The act of writing forces you to go looking for that uniqueness. And once you start, you begin to see patterns you hadn’t noticed. Writing becomes a tool for inquiry, for asking better questions. It’s also a test: can you take the half-formed things in your head and shape them into something someone else can understand?

It’s not just hard because the ideas are fuzzy. It’s hard because it takes courage. Sharing what you think feels vulnerable. You don’t know how people will respond. And it’s easy to assume they won’t care at all. But I’ve found the opposite. Some of the most interesting conversations I’ve had this year came from posts I almost didn’t publish. A few opportunities too. Not because the writing was brilliant, but because it was honest – and it reflected my genuine interests, curiousity, and my true N of 1.

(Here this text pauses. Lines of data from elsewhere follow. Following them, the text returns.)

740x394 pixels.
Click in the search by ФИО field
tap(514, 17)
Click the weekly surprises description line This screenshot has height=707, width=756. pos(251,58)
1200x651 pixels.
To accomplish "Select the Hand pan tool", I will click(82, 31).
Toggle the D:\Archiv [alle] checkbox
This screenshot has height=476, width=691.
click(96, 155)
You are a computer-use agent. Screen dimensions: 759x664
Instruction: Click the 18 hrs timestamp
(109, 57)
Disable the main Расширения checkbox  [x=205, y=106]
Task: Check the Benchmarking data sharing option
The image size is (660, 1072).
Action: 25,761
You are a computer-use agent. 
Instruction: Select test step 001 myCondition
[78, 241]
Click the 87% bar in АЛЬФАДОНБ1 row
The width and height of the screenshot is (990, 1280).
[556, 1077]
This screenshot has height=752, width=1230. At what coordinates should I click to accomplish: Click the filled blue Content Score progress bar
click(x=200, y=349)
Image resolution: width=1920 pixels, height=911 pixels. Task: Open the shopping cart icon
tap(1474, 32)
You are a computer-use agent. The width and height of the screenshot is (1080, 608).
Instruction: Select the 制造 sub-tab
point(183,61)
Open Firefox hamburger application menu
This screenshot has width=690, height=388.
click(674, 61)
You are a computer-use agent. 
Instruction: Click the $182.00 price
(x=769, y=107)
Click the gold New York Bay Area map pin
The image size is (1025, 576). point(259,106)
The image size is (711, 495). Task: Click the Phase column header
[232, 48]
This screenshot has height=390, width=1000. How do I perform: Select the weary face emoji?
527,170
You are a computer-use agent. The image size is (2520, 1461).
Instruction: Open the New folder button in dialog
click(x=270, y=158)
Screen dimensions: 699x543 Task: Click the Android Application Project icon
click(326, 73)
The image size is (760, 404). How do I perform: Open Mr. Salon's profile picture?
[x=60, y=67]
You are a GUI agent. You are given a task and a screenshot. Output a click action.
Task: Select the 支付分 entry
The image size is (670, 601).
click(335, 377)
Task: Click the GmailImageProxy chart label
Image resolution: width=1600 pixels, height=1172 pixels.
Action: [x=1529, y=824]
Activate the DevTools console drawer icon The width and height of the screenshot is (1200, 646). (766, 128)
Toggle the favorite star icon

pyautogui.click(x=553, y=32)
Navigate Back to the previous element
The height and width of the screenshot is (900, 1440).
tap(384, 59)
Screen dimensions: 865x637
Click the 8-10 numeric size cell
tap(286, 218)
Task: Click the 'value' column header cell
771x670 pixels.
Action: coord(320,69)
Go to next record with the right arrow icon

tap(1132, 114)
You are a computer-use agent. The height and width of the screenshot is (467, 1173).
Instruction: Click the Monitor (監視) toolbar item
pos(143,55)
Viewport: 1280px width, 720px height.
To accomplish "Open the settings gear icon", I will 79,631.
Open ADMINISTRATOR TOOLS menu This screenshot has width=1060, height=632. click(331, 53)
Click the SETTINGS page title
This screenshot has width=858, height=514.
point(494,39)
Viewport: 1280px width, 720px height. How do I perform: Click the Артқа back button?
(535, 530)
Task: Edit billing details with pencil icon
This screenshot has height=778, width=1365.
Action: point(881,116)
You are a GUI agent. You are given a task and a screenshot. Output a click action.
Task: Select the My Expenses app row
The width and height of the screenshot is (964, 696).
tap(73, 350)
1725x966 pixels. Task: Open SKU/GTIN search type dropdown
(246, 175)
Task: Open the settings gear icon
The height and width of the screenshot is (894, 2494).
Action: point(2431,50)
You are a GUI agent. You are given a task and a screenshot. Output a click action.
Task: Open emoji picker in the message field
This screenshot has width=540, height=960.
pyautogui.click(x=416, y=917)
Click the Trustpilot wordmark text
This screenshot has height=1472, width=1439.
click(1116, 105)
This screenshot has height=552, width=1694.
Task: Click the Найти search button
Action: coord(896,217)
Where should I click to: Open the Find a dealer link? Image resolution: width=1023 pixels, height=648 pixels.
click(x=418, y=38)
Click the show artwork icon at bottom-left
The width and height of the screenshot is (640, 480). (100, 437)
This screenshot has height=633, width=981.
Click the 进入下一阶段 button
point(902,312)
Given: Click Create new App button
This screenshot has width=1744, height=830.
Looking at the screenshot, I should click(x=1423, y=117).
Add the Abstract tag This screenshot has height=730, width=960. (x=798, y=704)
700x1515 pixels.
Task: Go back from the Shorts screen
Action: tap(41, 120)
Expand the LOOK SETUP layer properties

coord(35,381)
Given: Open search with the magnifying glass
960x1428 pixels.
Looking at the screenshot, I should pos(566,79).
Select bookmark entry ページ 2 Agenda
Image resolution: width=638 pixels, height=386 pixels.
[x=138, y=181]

The podcast also touched on how surprisingly few people actually try. Alexander noted that despite the incentives and tools, the space for thoughtful writing still feels oddly sparse. He mentioned people who send him long, thoughtful emails in response to blog posts. Messages that could easily stand alone as great essays. But when he suggests they start a blog, they say, “Oh, I could never do that.” - Maybe you can?

That gap between what’s in your head and what you’re willing to share feels wider than it really is. But tools like ChatGPT can shrink it. You can start messy, uncertain, unsure. These tools won’t write for you, but they’ll meet you where you are. They’ll help you find the idea worth following.

So if writing has felt out of reach, maybe this is the moment to try. You don’t need a grand vision or a big audience. You just need a bit of curiosity and a little courage.

The world doesn’t need another expert. It needs your take. Your version. Your N of 1. That strange, specific mix of experience and perspective only you have.

Give it shape. That’s the only way to find out what’s really there.

If you need a push, go listen to the last 30 minutes of that podcast. It’s a reminder that writing starts not with certainty, but with the decision to begin.